Open stuartarchibald opened 5 years ago
Great that you've prepared this list, it still seems rather long :) I'm not sure that each of the functions in this list is worthy of attention, and I think some of them need to be weeded out. For example all poly*
functions are somewhat deprecated and are kept only for backward compatibility. For future code it is encouraged to use numpy.polynomial
package: Polynomials. On the other hand, at the present time, it is much easier to implement support for functions in Numba than for classes from the Polynomial package.

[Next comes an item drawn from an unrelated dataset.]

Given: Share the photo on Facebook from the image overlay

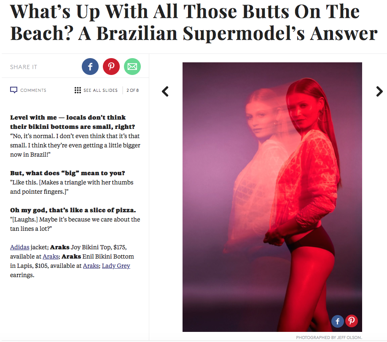Looking at the screenshot, I should click(x=337, y=321).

I also had a feeling that the majority of numpy core developers would be happy to see financially-related functions outside of numpy. Perhaps this is my very subjective opinion.
Yes, this is a good point. By definition, this list will mostly have rarely used NumPy functions otherwise they would have likely been contributed already. Before picking one up, it is worth doing some web searching to see if people use it.
@godaygo thanks for your feedback. Indeed some of these functions are less critical than others. This list is written in part for the purposes of encouraging users to have a go at contributing functions to Numba and are a good gateway to being able to help out with more complicated issues.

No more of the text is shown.